# WORK INSTRUCTION:
From the line with "How do I perform: Toggle" to the end of the data below, restate each line word for word, both ends included, without the pictures.
━━━━━ DATA TO PROCESS ━━━━━
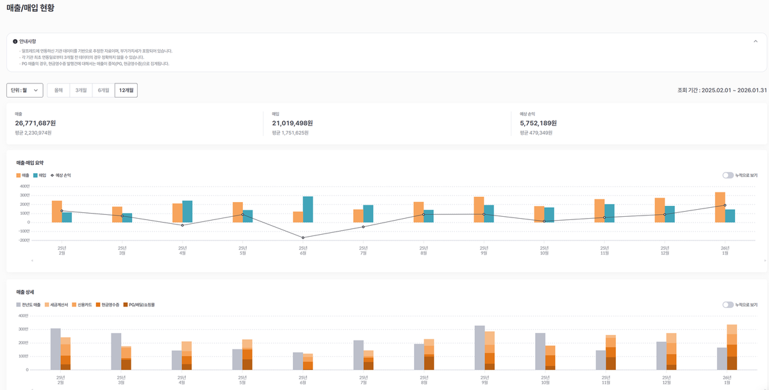The image size is (769, 390).
Task: Click the orange 매출 legend icon
Action: click(x=19, y=175)
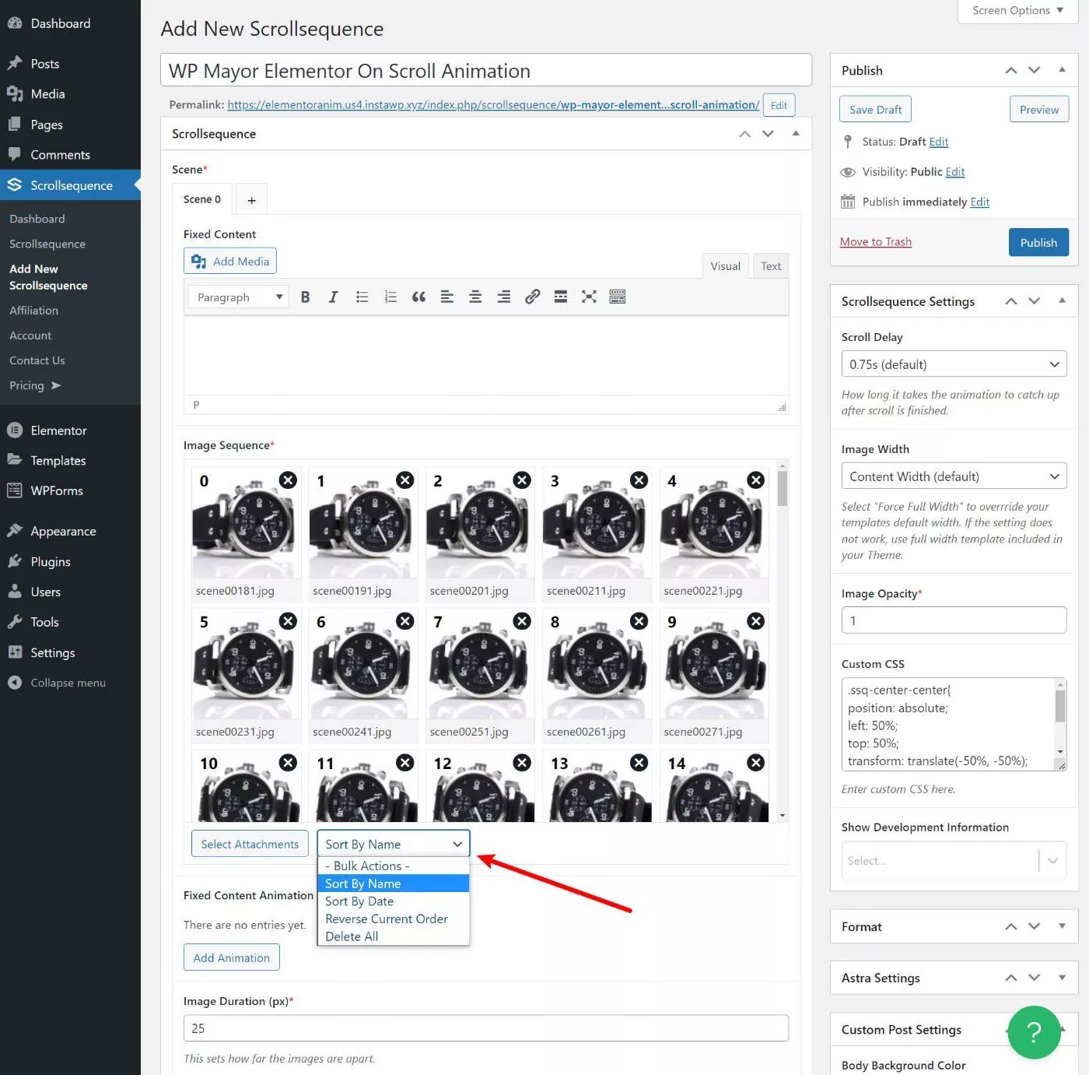
Task: Open the Scroll Delay dropdown
Action: point(953,364)
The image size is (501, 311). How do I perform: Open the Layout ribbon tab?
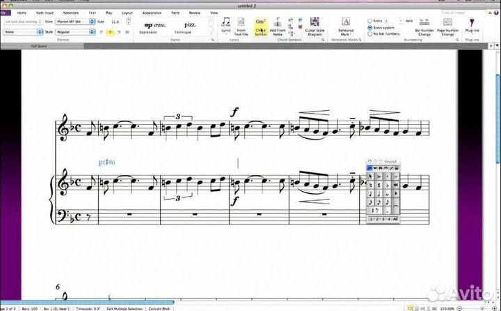click(x=127, y=13)
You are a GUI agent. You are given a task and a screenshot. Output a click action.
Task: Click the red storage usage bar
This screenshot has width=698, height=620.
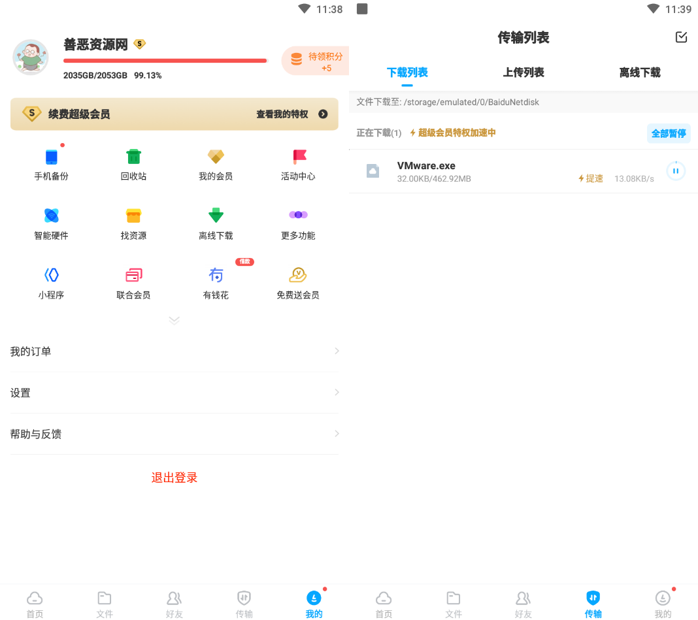[x=165, y=61]
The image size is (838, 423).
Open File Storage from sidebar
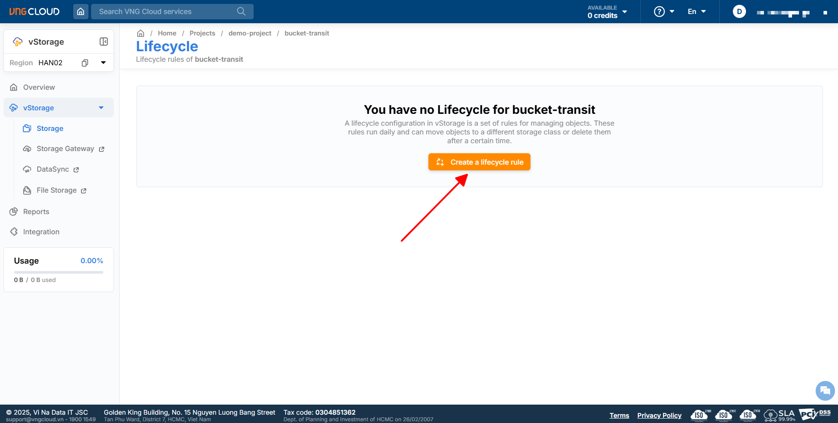(x=57, y=190)
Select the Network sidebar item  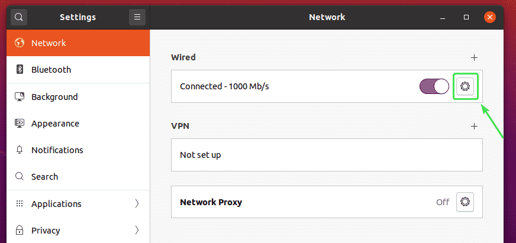pos(49,43)
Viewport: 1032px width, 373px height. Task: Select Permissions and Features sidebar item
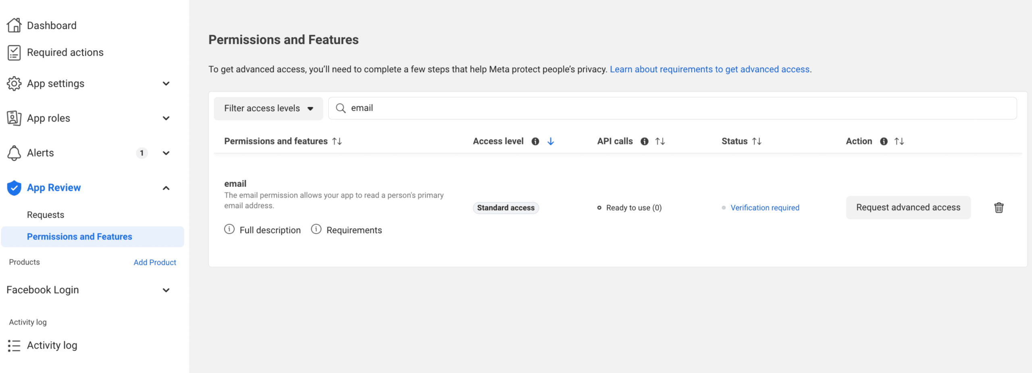pos(79,237)
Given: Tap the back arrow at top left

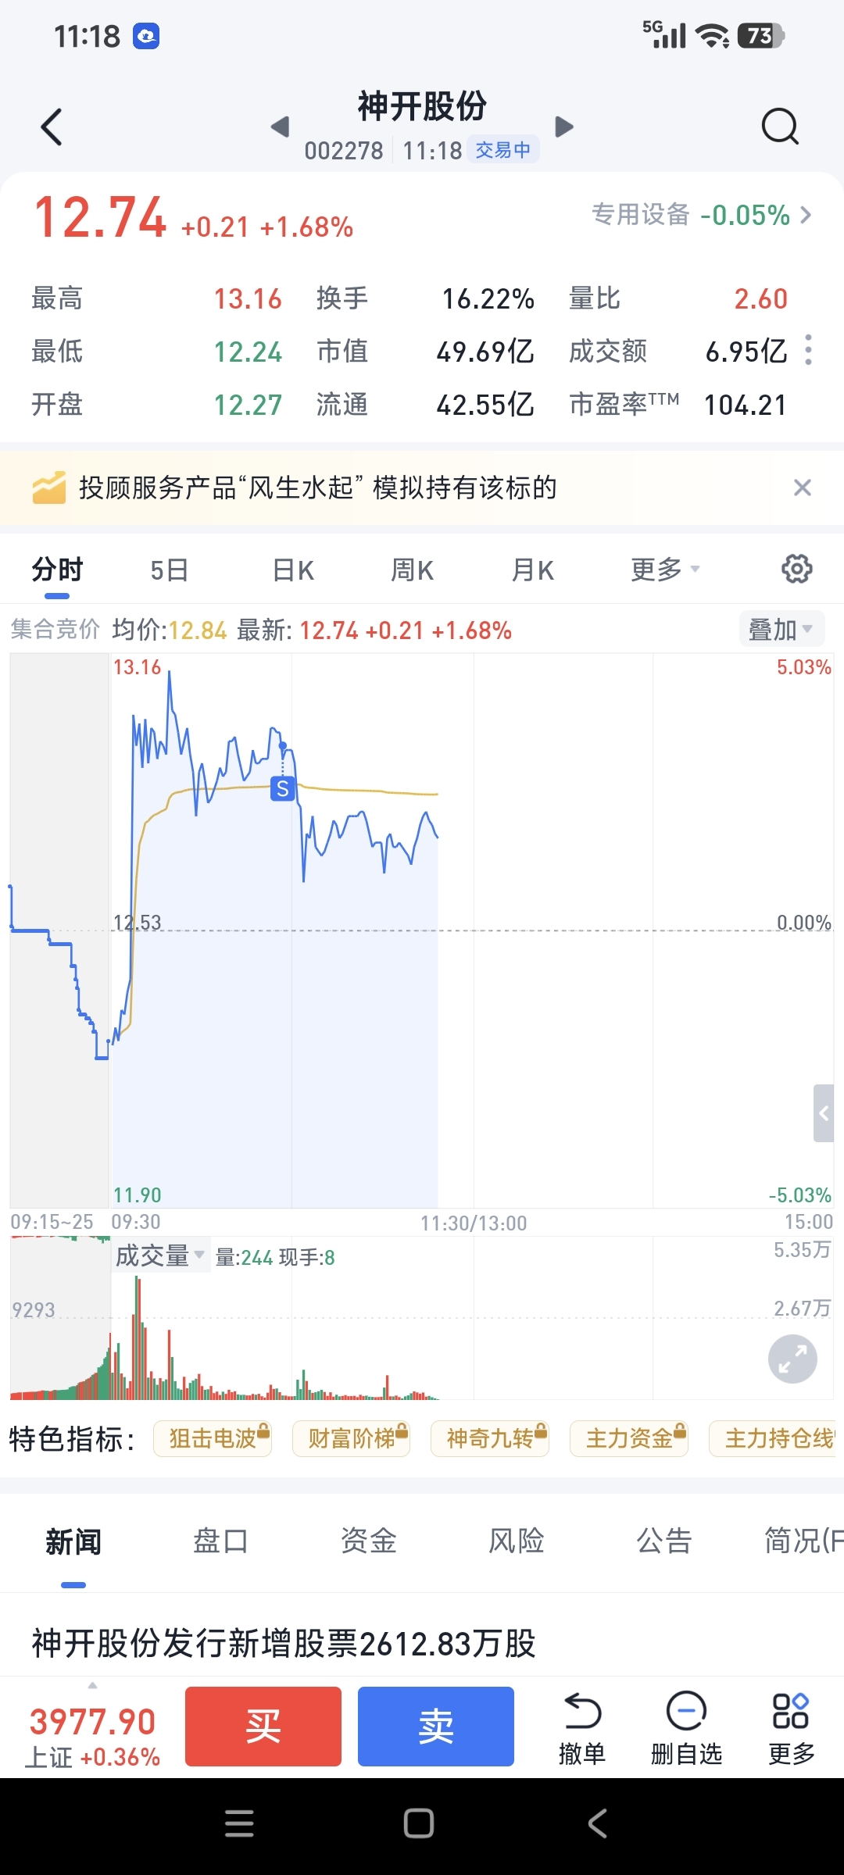Looking at the screenshot, I should (x=52, y=127).
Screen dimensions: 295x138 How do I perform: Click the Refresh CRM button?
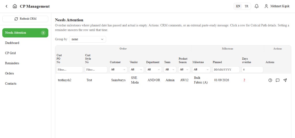pos(25,19)
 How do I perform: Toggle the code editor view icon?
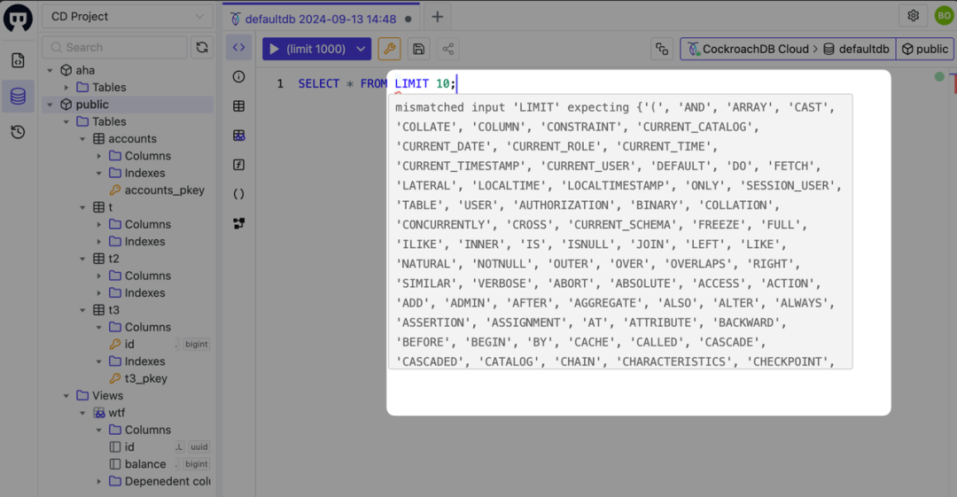click(x=238, y=47)
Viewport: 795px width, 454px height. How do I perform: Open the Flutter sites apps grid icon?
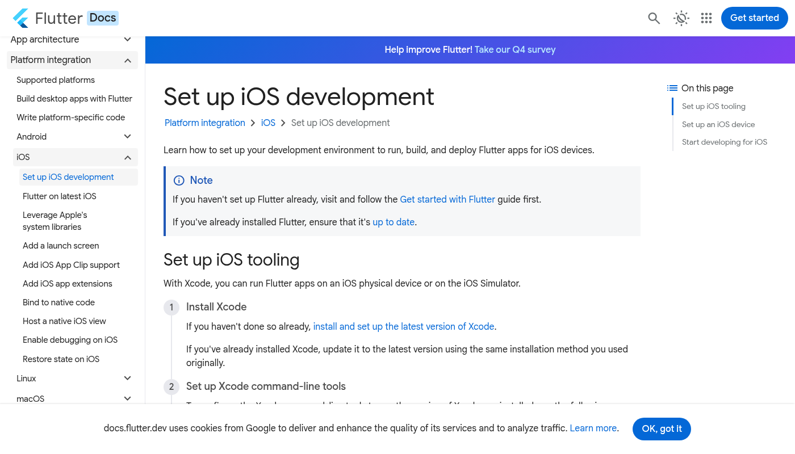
━━━━━
# SOLUTION TO THIS PROBLEM:
 How do I perform: Toggle the code editor view icon?
click(x=238, y=47)
Viewport: 795px width, 454px height. How do I perform: Open the Flutter sites apps grid icon?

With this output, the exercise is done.